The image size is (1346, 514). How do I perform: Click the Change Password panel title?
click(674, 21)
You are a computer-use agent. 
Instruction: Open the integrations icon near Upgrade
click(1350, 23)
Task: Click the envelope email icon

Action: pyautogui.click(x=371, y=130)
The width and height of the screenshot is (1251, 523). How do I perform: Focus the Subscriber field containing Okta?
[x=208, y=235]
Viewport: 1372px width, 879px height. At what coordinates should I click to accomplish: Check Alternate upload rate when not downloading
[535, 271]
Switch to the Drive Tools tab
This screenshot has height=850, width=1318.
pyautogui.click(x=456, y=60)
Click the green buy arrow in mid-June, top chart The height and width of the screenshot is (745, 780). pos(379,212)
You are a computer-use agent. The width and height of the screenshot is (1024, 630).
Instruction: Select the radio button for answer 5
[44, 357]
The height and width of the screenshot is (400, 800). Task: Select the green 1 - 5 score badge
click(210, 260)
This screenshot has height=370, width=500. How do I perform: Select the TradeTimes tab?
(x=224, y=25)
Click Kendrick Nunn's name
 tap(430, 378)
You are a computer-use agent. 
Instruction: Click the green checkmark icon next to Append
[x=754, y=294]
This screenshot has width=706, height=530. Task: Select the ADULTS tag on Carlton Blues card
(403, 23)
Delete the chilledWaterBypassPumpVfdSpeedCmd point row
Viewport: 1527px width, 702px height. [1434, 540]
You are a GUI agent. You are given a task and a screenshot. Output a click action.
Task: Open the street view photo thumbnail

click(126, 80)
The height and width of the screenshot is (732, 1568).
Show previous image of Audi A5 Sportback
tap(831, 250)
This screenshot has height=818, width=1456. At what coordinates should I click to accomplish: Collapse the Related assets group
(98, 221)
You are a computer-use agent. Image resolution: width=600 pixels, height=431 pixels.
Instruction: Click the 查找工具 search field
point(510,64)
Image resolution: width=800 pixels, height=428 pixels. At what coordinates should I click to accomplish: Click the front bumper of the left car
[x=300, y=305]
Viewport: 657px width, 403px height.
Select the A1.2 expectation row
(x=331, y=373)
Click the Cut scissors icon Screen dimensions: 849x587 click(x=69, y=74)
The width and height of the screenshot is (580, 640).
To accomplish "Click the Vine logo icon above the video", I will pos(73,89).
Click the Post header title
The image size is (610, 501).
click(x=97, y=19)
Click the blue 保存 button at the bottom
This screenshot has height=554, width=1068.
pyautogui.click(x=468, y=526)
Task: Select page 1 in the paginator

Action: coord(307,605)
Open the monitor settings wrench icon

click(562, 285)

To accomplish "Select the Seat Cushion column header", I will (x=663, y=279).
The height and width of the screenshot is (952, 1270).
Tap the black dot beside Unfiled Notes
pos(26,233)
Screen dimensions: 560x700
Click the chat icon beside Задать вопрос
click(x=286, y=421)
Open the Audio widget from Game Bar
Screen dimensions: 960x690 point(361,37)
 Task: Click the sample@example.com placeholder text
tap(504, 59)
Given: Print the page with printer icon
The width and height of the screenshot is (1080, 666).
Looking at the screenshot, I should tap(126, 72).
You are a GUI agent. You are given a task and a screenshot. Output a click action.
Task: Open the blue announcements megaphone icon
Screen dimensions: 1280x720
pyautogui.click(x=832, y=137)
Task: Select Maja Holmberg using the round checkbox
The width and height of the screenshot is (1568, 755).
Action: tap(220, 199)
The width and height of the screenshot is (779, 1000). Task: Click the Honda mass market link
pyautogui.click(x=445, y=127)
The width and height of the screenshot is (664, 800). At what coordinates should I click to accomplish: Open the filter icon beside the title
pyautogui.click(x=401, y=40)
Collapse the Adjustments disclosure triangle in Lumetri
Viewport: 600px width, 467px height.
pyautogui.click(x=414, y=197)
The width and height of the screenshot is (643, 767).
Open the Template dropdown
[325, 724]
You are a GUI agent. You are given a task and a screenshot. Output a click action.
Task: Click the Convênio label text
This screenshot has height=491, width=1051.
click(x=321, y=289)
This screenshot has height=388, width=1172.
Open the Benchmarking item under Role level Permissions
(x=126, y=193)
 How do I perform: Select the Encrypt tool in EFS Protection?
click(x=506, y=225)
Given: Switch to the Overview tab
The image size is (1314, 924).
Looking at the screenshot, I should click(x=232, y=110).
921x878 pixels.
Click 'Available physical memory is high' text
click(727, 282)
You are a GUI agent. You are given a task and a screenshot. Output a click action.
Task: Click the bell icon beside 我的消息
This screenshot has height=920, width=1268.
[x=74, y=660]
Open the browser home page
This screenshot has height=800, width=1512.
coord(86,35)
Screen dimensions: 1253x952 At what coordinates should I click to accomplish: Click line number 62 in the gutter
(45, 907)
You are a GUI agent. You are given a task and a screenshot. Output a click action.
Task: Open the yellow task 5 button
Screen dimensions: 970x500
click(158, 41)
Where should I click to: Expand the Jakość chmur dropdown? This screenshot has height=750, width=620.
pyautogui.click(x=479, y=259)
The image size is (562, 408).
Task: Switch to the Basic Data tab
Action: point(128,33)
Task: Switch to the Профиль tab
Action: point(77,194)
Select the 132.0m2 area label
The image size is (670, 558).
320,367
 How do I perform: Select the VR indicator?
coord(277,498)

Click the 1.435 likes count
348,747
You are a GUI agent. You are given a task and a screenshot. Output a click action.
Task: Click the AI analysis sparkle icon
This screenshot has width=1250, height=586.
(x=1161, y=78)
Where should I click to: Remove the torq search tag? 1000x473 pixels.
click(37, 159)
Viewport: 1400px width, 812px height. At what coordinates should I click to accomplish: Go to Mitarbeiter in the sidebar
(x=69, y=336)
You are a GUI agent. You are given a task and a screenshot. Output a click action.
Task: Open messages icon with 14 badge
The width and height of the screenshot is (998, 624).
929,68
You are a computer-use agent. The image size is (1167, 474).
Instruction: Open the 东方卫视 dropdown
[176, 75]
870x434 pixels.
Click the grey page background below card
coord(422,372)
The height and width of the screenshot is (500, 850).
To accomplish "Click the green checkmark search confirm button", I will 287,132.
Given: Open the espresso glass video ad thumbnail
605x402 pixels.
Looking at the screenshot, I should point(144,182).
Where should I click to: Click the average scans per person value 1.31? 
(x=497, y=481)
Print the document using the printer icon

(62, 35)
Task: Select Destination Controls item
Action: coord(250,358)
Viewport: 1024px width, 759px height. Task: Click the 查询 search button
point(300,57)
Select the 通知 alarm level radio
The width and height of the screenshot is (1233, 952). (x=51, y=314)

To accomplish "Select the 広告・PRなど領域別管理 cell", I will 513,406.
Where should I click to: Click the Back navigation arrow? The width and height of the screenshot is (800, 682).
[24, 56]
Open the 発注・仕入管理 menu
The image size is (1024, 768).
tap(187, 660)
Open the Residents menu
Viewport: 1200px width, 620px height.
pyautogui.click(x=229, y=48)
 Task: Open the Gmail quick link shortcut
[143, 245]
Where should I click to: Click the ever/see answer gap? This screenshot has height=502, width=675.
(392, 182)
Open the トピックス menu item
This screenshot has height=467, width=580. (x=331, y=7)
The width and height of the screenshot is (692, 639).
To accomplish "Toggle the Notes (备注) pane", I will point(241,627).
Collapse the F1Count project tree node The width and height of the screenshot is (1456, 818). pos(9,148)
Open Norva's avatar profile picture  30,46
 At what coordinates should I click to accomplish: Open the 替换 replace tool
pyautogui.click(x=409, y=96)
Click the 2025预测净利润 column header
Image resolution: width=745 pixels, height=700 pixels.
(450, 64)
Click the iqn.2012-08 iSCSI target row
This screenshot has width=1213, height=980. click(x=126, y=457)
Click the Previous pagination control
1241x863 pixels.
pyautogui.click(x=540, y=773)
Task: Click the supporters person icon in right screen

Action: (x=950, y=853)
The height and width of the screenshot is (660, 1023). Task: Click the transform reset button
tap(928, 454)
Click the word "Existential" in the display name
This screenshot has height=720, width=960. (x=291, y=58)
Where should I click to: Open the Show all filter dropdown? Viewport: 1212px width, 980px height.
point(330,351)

* * * * *

Work item. Pull every line holding "with" out of the records.

Worked solution.
Given: Print the page with printer icon
Task: Open messages icon with 14 badge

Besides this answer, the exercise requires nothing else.